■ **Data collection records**

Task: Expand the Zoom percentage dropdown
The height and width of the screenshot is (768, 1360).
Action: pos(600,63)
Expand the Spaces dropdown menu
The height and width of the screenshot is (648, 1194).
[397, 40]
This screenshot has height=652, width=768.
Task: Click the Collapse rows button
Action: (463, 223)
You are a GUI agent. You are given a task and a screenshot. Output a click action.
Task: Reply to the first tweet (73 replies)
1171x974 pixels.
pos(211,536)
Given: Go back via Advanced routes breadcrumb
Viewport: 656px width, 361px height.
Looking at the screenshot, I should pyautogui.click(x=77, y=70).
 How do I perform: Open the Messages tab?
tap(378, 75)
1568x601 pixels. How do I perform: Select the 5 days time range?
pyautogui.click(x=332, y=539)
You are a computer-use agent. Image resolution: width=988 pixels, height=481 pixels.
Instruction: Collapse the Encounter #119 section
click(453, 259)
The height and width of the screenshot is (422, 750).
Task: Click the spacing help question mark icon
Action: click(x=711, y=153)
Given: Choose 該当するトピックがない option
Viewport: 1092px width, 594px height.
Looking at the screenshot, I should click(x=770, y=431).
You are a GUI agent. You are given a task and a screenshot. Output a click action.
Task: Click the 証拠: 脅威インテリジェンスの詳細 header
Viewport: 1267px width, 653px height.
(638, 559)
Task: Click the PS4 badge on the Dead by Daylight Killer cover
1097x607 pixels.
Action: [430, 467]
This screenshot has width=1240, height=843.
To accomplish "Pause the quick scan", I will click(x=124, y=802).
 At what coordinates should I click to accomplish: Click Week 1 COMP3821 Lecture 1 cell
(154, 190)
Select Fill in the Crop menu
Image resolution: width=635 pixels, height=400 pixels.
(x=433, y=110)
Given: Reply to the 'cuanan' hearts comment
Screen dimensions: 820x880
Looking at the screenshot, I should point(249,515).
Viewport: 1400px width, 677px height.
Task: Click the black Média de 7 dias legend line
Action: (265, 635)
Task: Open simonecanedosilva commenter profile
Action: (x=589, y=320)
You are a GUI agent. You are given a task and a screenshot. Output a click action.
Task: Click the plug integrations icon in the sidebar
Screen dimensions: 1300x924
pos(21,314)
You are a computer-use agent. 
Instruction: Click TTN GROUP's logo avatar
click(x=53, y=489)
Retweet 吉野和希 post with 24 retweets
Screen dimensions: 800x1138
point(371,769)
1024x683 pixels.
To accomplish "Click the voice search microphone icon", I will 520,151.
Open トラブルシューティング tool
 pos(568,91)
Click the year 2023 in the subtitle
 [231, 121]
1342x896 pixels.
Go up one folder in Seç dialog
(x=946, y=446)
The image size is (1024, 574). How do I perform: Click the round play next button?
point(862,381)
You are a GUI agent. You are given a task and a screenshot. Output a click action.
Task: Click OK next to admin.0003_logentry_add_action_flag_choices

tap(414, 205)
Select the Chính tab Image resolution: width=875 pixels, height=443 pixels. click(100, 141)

■ **What is asked**
Rewrite all of the data above, changing each "Screen dimensions" to "Display size" and keeping everything else the same.

■ **Reply to the task**
Task: Expand the Zoom percentage dropdown
The height and width of the screenshot is (768, 1360).
Action: pos(600,63)
Expand the Spaces dropdown menu
The height and width of the screenshot is (648, 1194).
[397, 40]
This screenshot has height=652, width=768.
Task: Click the Collapse rows button
Action: (463, 223)
You are a GUI agent. You are given a task and a screenshot. Output a click action.
Task: Reply to the first tweet (73 replies)
1171x974 pixels.
pos(211,536)
Given: Go back via Advanced routes breadcrumb
Viewport: 656px width, 361px height.
Looking at the screenshot, I should pyautogui.click(x=77, y=70).
 How do I perform: Open the Messages tab?
tap(378, 75)
1568x601 pixels. How do I perform: Select the 5 days time range?
pyautogui.click(x=332, y=539)
You are a computer-use agent. Image resolution: width=988 pixels, height=481 pixels.
Instruction: Collapse the Encounter #119 section
click(453, 259)
The height and width of the screenshot is (422, 750).
Task: Click the spacing help question mark icon
Action: click(x=711, y=153)
Given: Choose 該当するトピックがない option
Viewport: 1092px width, 594px height.
Looking at the screenshot, I should click(x=770, y=431).
You are a GUI agent. You are given a task and a screenshot. Output a click action.
Task: Click the 証拠: 脅威インテリジェンスの詳細 header
Viewport: 1267px width, 653px height.
(638, 559)
Task: Click the PS4 badge on the Dead by Daylight Killer cover
1097x607 pixels.
Action: [430, 467]
This screenshot has width=1240, height=843.
To accomplish "Pause the quick scan", I will click(x=124, y=802).
 At what coordinates should I click to accomplish: Click Week 1 COMP3821 Lecture 1 cell
(154, 190)
Select Fill in the Crop menu
Image resolution: width=635 pixels, height=400 pixels.
(x=433, y=110)
Given: Reply to the 'cuanan' hearts comment
Display size: 820x880
Looking at the screenshot, I should point(249,515).
Viewport: 1400px width, 677px height.
Task: Click the black Média de 7 dias legend line
Action: (265, 635)
Task: Open simonecanedosilva commenter profile
Action: (x=589, y=320)
You are a GUI agent. You are given a task and a screenshot. Output a click action.
Task: Click the plug integrations icon in the sidebar
Display size: 1300x924
pos(21,314)
You are a computer-use agent. 
Instruction: Click TTN GROUP's logo avatar
click(x=53, y=489)
Retweet 吉野和希 post with 24 retweets
Display size: 800x1138
point(371,769)
1024x683 pixels.
To accomplish "Click the voice search microphone icon", I will 520,151.
Open トラブルシューティング tool
 pos(568,91)
Click the year 2023 in the subtitle
 [231, 121]
1342x896 pixels.
Go up one folder in Seç dialog
(x=946, y=446)
The image size is (1024, 574). How do I perform: Click the round play next button?
point(862,381)
You are a GUI agent. You are given a task and a screenshot. Output a click action.
Task: Click OK next to admin.0003_logentry_add_action_flag_choices

tap(414, 205)
Select the Chính tab Image resolution: width=875 pixels, height=443 pixels. click(100, 141)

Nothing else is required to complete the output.